Convert: Optimize for wide schema and fix Sharding logic by ViciousEagle03 · Pull Request #92 · thanos-io/thanos-parquet-gateway

ViciousEagle03 · 2026-04-03T17:58:57Z

Fixes: #33

While trying to run the TestConverterIndexWithManyLabelNames and understanding why it was not even running on extremely wide schemas (for this specific case, 34,000 label columns), I ran into a few bottlenecks. From what I can gather as I learn the architecture, the pipeline likely wasn't originally designed for schemas of this extreme width. The write and read pipelines had several bottlenecks, which collectively caused a chain of thread contention, I/O backpressure, and GC pressure.
Note: The fixes proposed below are based on my profiling and understanding of the system's limits and the Thanos-parquet-gateway codebase. If I have misinterpreted any part of the Thanos architecture or the parquet-go internals. Please let me know if any of these changes conflict with the intended design of the gateway. I am more than happy to adjust the logic based on your suggestions.

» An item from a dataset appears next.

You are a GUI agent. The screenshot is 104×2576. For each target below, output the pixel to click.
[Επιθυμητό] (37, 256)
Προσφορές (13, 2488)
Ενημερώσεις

Logic fix 1: (ShardSeries)
In the current implementation of the ShardSeries function, there is a small logical error in how the function determines when to cut a new shard based on the maximum column limit math.MaxInt16. So when a new shard is cut, the label/labels of the new series that triggered the shardcutting logic were already pushed into the shardLabelColumns[shardIdx] of the current shard. After this, is the check statement executed. Due to this, the old schema map contained label columns that did not belong to it. When this corrupted schema map is eventually passed down to the pipeline to BuildSchemaFromLabels -> parquet.NewSchema(), it triggers a panic inside the parquet-go library because it exceeds the limit of the column labels. We Fix this by a newLabels buffer. So we check first and only then push the labels to the shardLabelColumns[shardIdx].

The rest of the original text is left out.